Kidney-derived urinary antigens assayed with monoclonal antibodies for the detection of renal damage.

For the quantitation of kidney-derived Urinary Antigens (UA) monoclonal antibodies specific for antigens localized in cells of defined subunits of the nephron were applied in sandwich ELISA. Antigen excretion was measured in the urine of healthy individuals, patients suffering from various diseases, kidney transplant recipients, and healthy volunteers receiving therapeutic doses of antibiotic drugs. In healthy individuals, in patients with diseases primarily affecting the glomerulus, and in inactive phases of chronic diseases antigen excretion was low. Toxic drug effects enhanced antigenuria. Excretion of some or all of the antigens always indicated tubular alterations. The tests thus provide information on location and extent of acute primary tubular damage.

Urinary kidney-derived antigens determined by tests built on monoclonal antibodies: new markers for kidney damage.

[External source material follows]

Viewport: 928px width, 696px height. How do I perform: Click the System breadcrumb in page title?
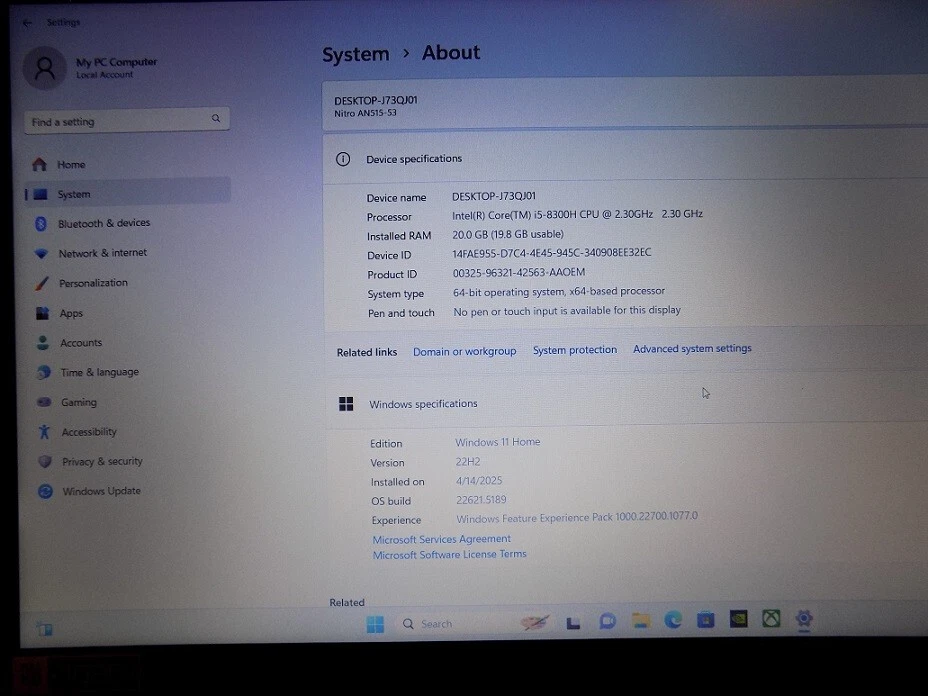pos(355,55)
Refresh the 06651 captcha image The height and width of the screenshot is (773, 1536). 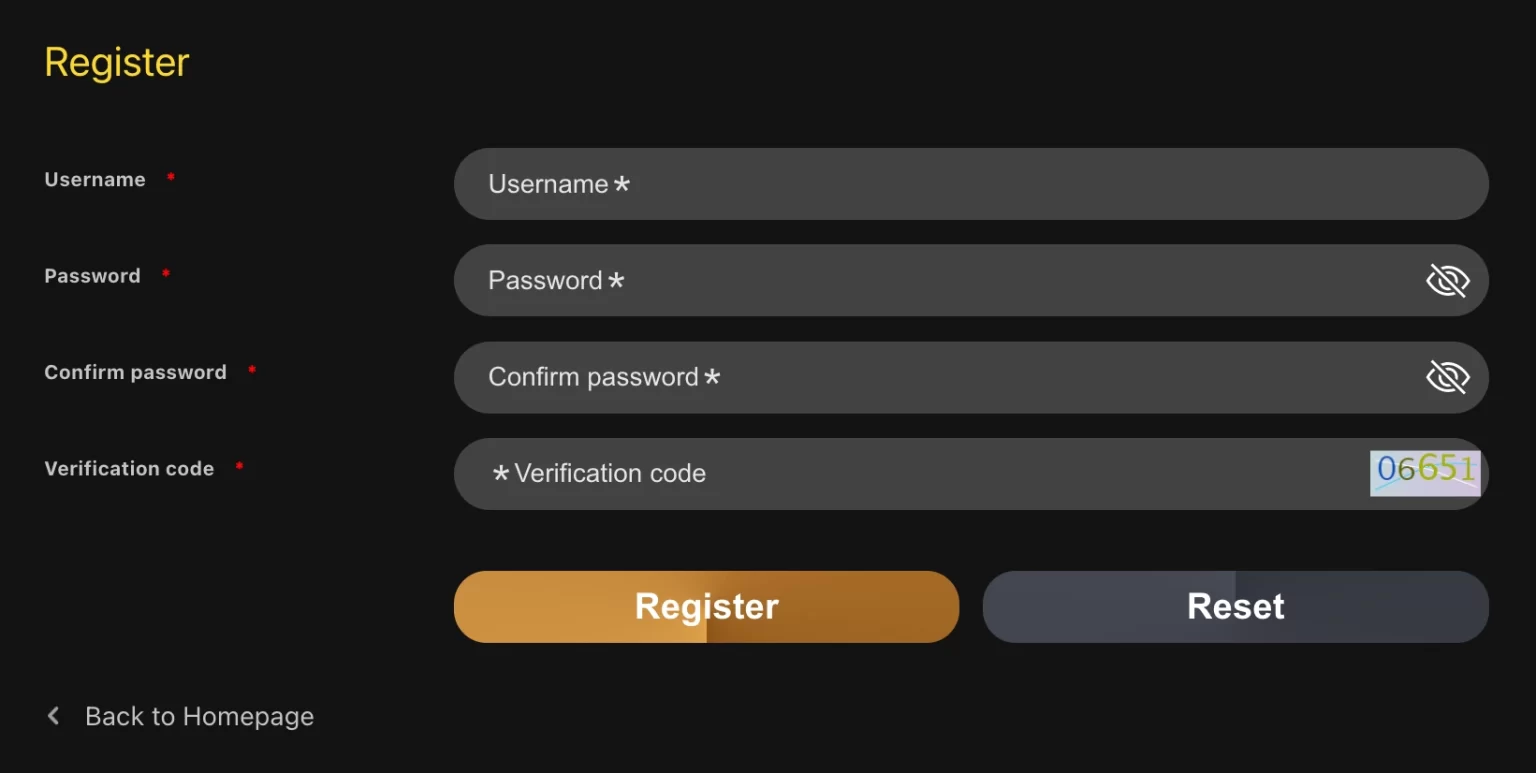pyautogui.click(x=1424, y=471)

We have developed a series of sandwich ELISA for the quantitation of kidney derived urinary antigens (UA) utilizing monoclonal antibodies specific for antigens localized in cells of defined subunits of the nephron of human kidney. Antigens derived from the distal and proximal parts of the tubular system as well as antigens localized over its entire length can be detected and quantified in urine samples. Antigen excretion was measured in the urine of healthy individuals, patients with various diseases with and without kidney involvement, kidney transplant recipients, and healthy volunteers after receiving antibiotics. Low antigen excretion values were found in healthy individuals, patients with diseases primarily affecting the glomerulus, and inactive phases of chronic diseases. Toxic side effects of drugs were reflected by slightly (antibiotic drugs) or strongly (cytostatic drugs) enhanced antigenuria. Excretion of some or all of the antigens was always indicative of massive alteration of tubular structures, such as in acute phases of tubulointerstitial disease or during rejection episodes in kidney transplant recipients. The results obtained indicate that it is possible to obtain information on the location and extent of acute primary processes in the kidney with these tests.